Per favore, modifica la parte dei dati che va dall'inizio fino alla riga che contiene "(x=74, y=132)" inclusa, sostituendo "Viewport" con "Display" e lasciando tutto il resto invariato. Ometti le immagini nella risposta.
##############################
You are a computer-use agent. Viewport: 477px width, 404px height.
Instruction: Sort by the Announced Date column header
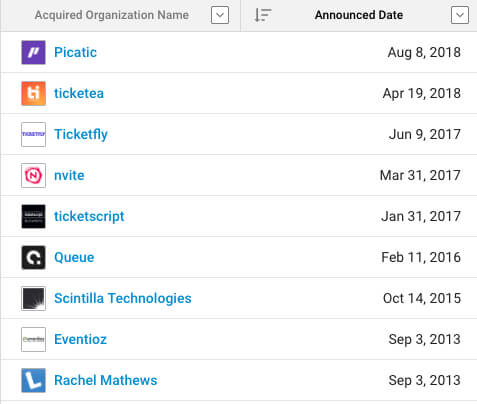(359, 15)
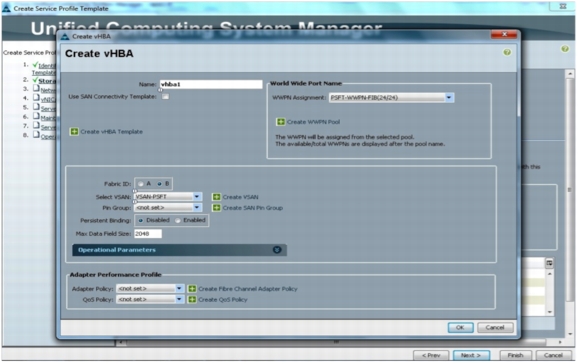Click the plus icon beside Create vHBA Template
578x364 pixels.
(x=74, y=132)
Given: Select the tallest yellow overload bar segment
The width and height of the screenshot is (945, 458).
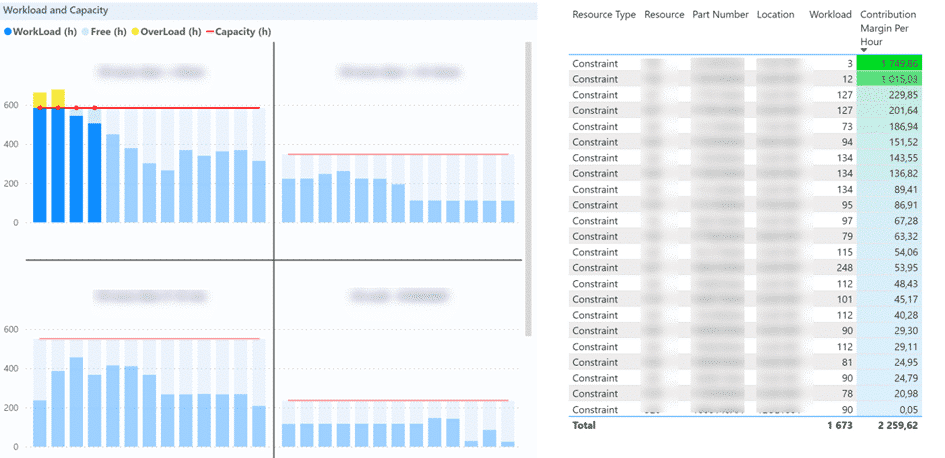Looking at the screenshot, I should tap(58, 97).
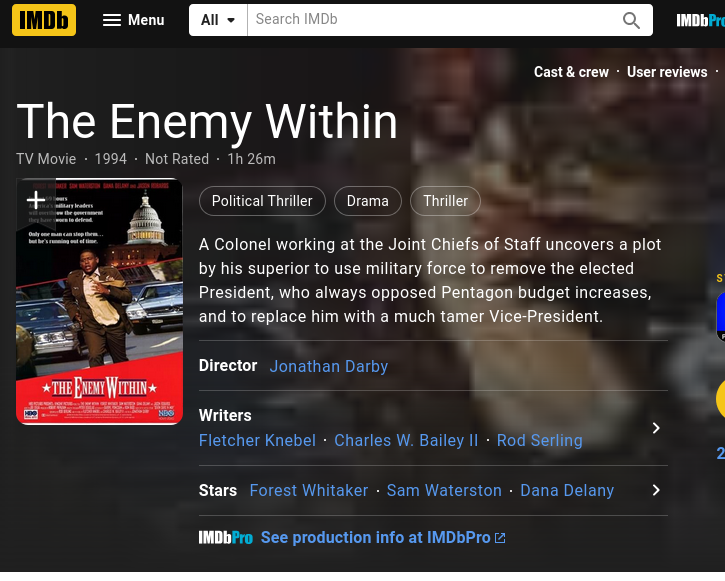Open Rod Serling writer link
The image size is (725, 581).
[540, 440]
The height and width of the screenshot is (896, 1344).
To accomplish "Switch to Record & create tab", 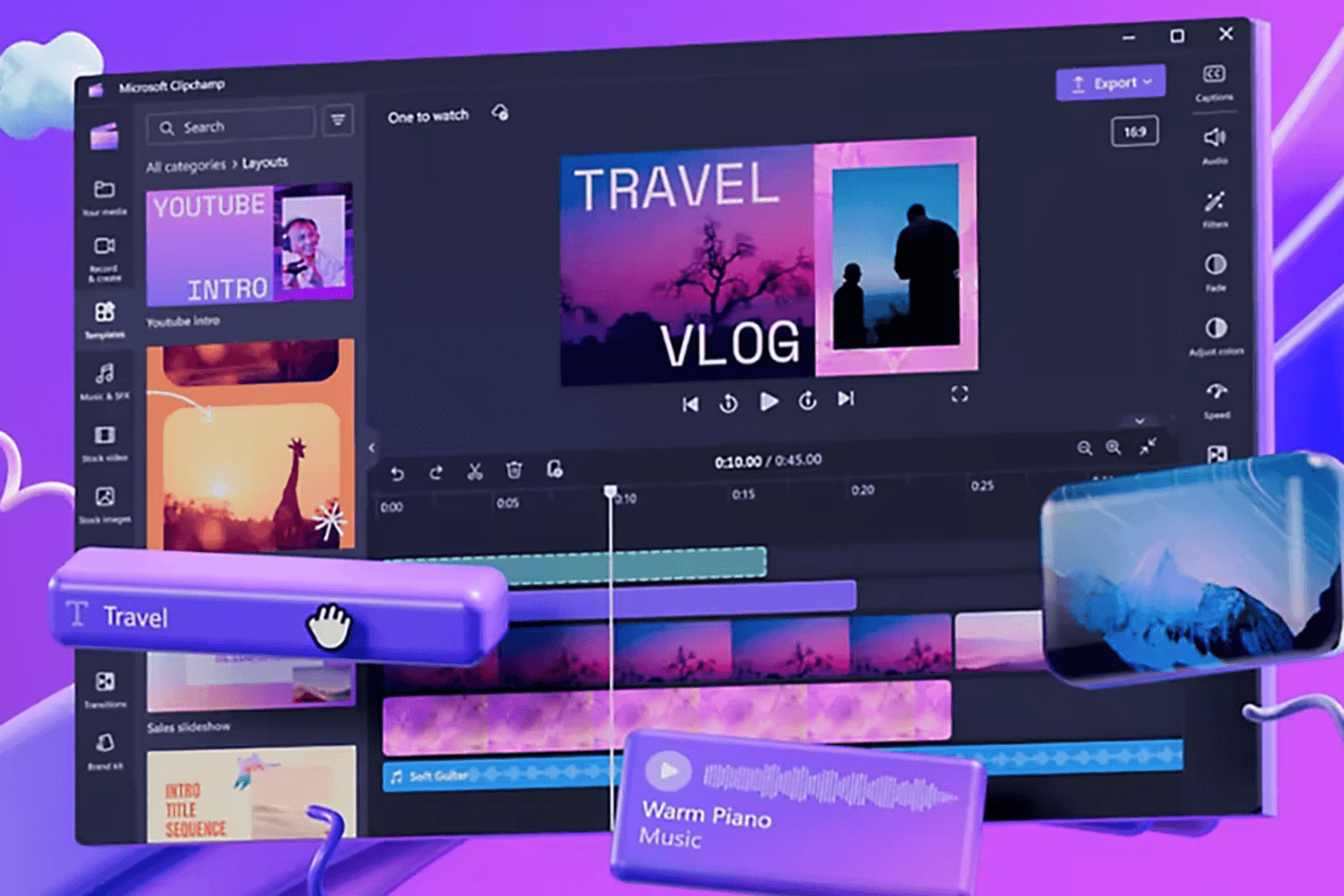I will coord(104,248).
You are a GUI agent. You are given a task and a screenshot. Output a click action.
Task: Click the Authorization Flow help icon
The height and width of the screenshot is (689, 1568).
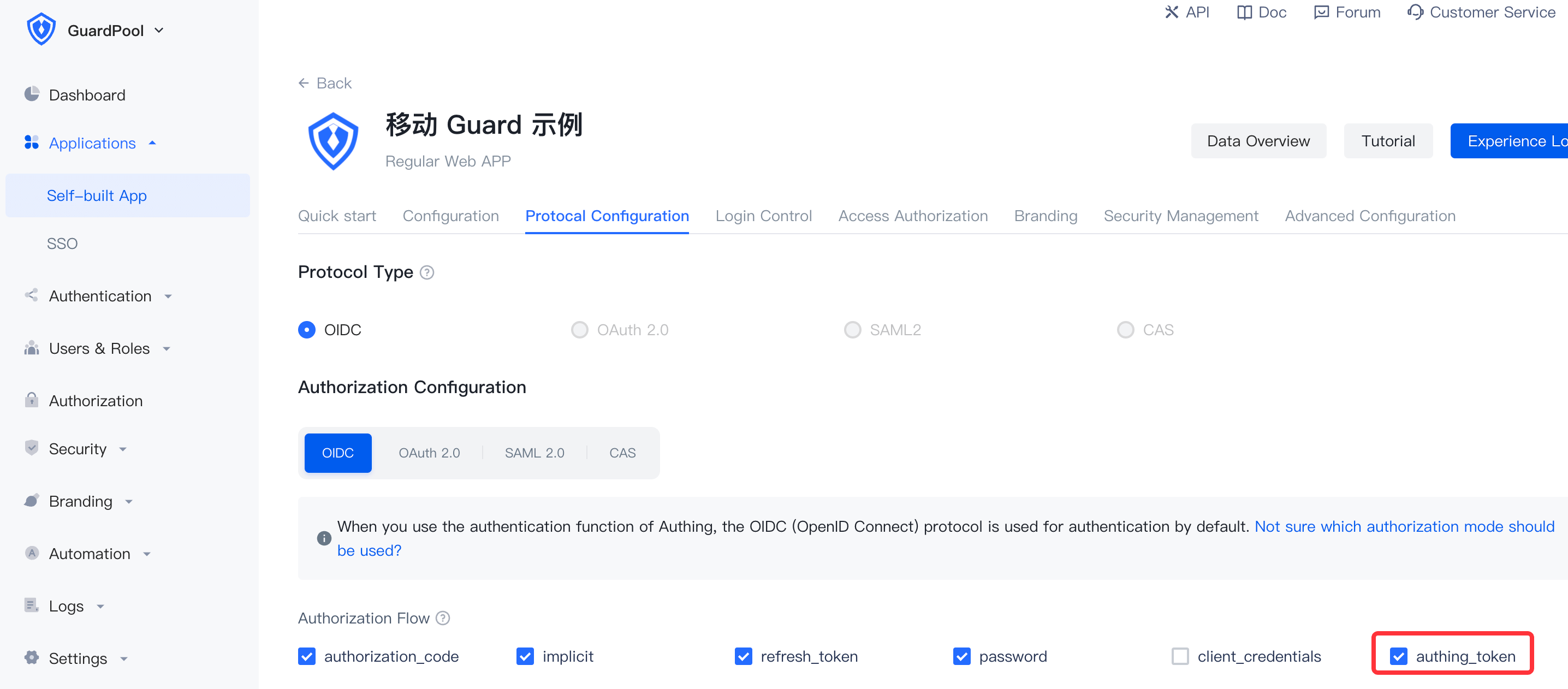click(x=443, y=618)
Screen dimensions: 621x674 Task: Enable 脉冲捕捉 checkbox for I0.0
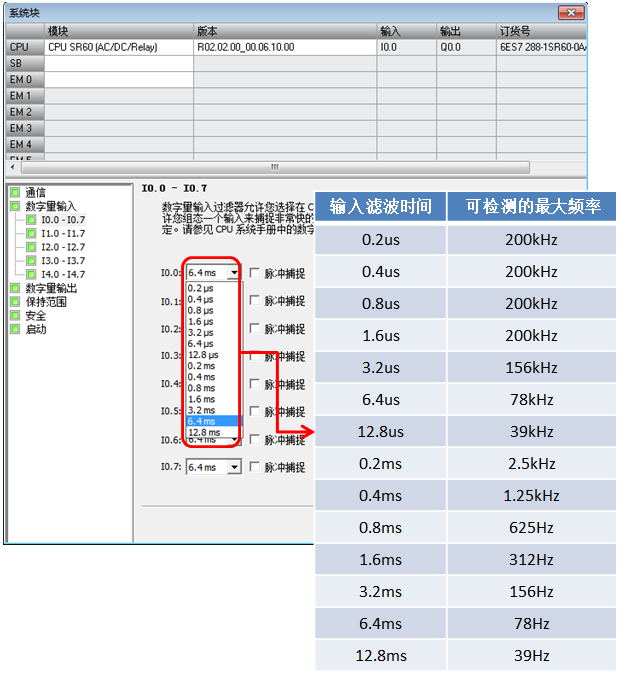[x=254, y=273]
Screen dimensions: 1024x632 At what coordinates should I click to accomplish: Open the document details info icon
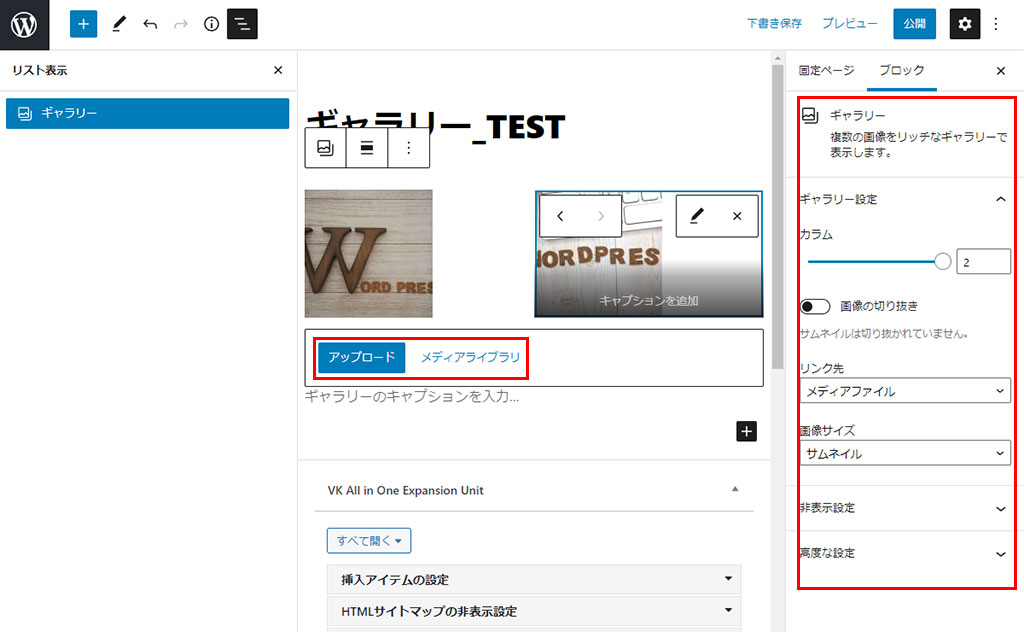tap(211, 24)
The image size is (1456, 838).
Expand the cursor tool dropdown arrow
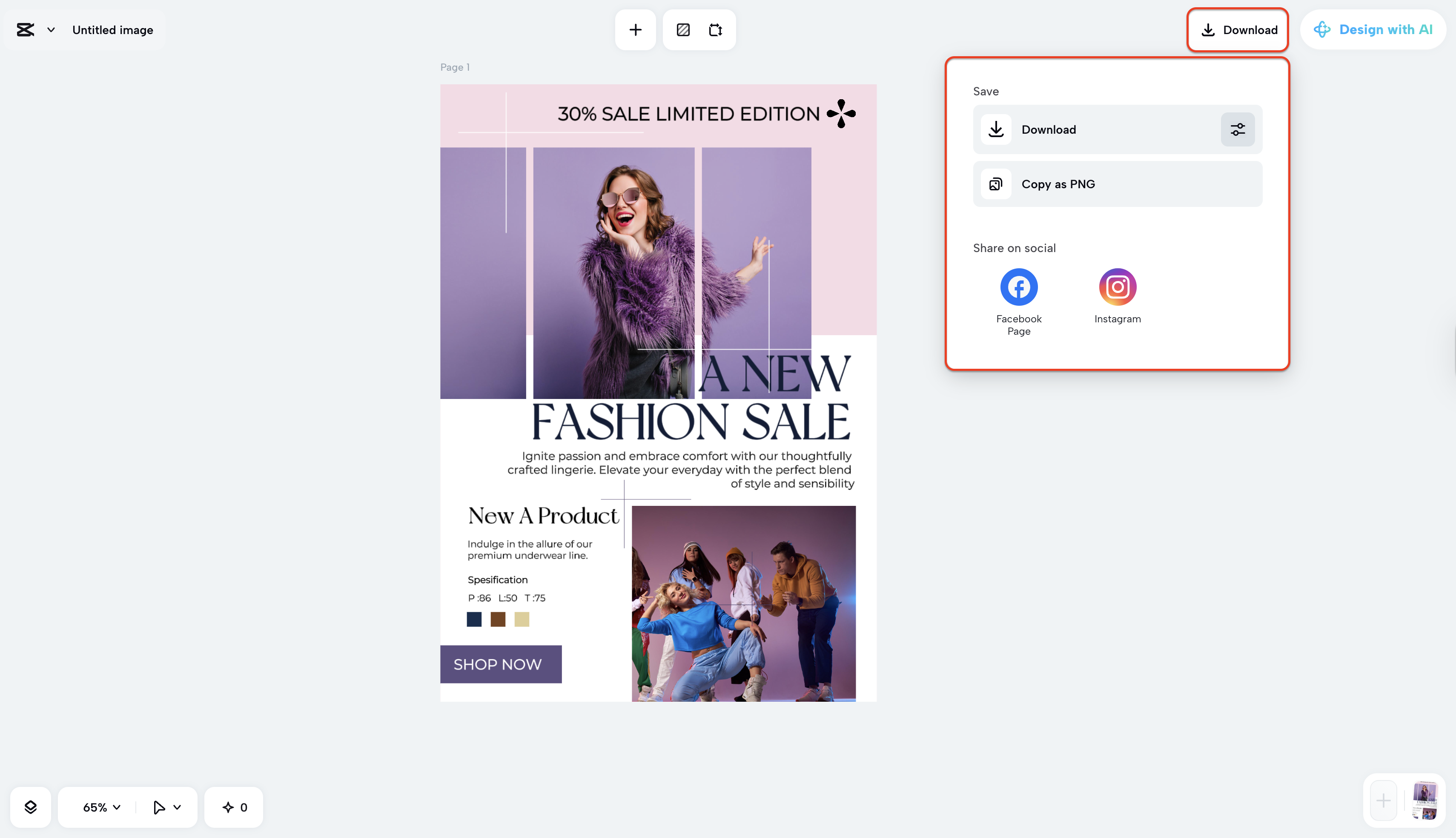point(177,806)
##############################
== Risposta al compito ==
You are a computer-use agent. Display: 477px width, 404px height.
Instruction: Sort by the Announced Date column header
(359, 15)
Click the plus icon beside Create vHBA Template
578x364 pixels.
(x=74, y=132)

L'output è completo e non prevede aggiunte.